Banks that already have excessive square footage that is underutilized may want to consider partnerships to create a multipurpose destination. Tax, accounting, phone repair, shared office space, coffee, and food spots have all been successfully tried to increase branch traffic like HomeTown Bank (MN) below. Co-locating another business within a location is likely to jump branch engagement.

Branch engagement with colocation

One: Visit Frequency and Engagement

Some banks use the metric of visit frequency as a major driver. Here, banks need to be careful about why customers are using the branch, but if it is for items that cannot be more efficiently done via mobile, then it is likely a worthy goal. Sales consultations, problem-solving, education, and planning, are all fantastic reasons for in-person meetings. In terms of setting strategy, banks should find innovative ways to increase these valuable in-person interactions.

More in-person interactions could be in the form of more in-branch speaking events, workshops on various educational topics, or product specialists that visit. Other ideas include creating an Instagram-friendly wall (below), holding in-branch classes (some banks do a small business educational series), live animals for adopt a pet promotion, giveaways tied to pop culture (i.e., Succession t-shirts), special in-branch discounts, or any of the hundred other ideas that create an experience worthy of a trip in.

Barnes and Noble has book signings and Saturday Storytime, Home Depot has its DIY Clinics and plenty of retail stores conduct in-store charitable fundraising to support the community (example HERE); banks can do the same. The goal is to create energy and engagement.

At a minimum, driving branch traffic engagement should have a separate line item. If it doesn’t, then it’s worth a management discussion over if you should have fewer branches.

An active social media campaign leveraging community influencers has never failed to promote a bank’s brand and serve to increase branch traffic. Using social media and the press to amplify some marketing efforts should be a quarterly activity for all regions.

Putting This into Action

Managing branch traffic and staffing are not passive exercises. Banks can profoundly influence how and when the branch is used and should consider being more purposeful in driving branch engagement. Every bank should have a branch strategy and a clear set of metrics to judge success. Branches are no longer needed to gather deposits or to conduct transactions, so the question is, what is a branch good for? While there are many good answers, the goal is to find the correct solution for your bank.

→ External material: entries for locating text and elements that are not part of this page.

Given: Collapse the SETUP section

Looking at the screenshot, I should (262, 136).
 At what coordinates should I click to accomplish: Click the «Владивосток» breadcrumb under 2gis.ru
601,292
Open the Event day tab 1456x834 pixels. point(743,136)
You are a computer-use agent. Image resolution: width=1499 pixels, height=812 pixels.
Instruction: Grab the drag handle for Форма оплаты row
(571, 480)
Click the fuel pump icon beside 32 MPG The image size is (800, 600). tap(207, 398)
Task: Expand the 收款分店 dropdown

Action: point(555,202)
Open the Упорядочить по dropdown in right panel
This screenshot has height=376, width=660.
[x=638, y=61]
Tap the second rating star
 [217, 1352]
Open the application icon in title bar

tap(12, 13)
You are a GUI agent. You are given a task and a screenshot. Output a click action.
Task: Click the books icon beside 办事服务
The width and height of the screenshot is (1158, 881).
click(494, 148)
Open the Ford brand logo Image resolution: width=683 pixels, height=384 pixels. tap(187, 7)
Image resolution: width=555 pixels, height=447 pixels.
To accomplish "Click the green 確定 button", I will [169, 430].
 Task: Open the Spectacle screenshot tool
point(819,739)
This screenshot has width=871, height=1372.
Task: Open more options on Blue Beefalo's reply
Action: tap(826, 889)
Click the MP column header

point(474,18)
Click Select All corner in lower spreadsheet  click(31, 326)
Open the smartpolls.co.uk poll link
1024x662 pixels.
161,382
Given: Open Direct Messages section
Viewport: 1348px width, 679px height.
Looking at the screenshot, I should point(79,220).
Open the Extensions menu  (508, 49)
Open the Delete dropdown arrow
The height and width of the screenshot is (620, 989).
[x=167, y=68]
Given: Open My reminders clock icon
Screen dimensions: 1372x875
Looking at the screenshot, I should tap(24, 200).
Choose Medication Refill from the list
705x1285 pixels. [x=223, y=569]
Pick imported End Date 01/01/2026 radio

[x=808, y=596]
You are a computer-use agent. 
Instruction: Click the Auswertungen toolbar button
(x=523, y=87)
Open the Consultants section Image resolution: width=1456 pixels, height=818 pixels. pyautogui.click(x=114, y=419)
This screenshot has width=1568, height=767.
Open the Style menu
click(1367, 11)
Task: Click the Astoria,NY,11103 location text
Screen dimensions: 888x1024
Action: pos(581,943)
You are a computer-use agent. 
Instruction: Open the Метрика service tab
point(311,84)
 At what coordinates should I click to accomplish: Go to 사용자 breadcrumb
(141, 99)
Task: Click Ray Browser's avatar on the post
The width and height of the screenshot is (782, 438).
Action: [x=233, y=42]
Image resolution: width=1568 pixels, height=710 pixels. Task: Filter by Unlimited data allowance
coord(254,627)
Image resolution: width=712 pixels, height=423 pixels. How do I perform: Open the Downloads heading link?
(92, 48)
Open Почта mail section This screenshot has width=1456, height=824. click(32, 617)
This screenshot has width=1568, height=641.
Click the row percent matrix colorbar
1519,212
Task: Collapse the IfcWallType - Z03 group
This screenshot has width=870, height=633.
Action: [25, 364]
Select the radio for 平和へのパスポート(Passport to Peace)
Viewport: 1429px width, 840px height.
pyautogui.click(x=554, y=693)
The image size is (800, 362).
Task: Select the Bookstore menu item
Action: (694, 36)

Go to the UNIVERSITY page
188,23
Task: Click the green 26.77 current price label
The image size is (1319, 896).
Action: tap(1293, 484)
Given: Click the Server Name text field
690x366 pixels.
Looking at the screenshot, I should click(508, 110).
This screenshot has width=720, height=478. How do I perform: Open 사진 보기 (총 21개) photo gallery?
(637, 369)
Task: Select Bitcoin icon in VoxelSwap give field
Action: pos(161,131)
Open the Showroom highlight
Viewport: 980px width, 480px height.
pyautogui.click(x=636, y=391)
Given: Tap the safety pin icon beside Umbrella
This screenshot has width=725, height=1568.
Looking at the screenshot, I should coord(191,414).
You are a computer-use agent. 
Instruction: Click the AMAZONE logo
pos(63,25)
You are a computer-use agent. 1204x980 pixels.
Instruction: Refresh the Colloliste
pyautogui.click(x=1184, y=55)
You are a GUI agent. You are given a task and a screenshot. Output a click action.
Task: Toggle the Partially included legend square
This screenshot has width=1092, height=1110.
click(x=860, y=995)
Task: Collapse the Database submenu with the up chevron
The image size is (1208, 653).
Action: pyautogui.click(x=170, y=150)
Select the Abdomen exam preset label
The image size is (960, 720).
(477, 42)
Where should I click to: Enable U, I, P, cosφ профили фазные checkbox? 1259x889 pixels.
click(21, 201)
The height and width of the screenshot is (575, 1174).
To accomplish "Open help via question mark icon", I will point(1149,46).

Banks must continually revisit branch assumptions and capital allocation to ensure the branch is a proactive contributor to ROE. Many banks succeed with their branch network despite themselves.

Modern branch management is built around choosing strategy and tactics and then creating an experience around a clear and measurable set of objectives. Then, it is about using data, marketing, and sales to achieve those objectives.

The power of data to drive bank branch profitability cannot be underestimated. Leveraging data effectively can illuminate valuable insights into customer behavior, preferences, and needs, which in turn can be harnessed to enhance engagement, attract more traffic, and ultimately increase the bottom line. As we journey into the future of banking, a dynamic, data-driven approach is not just an option but a necessity. It’s about creating a more personalized, seamless banking experience that meets customers where they are and anticipates their needs. Banks that harness the power of data and use it to guide strategic decisions, both at the individual branch level and company-wide, will be well-positioned to thrive in an increasingly competitive landscape.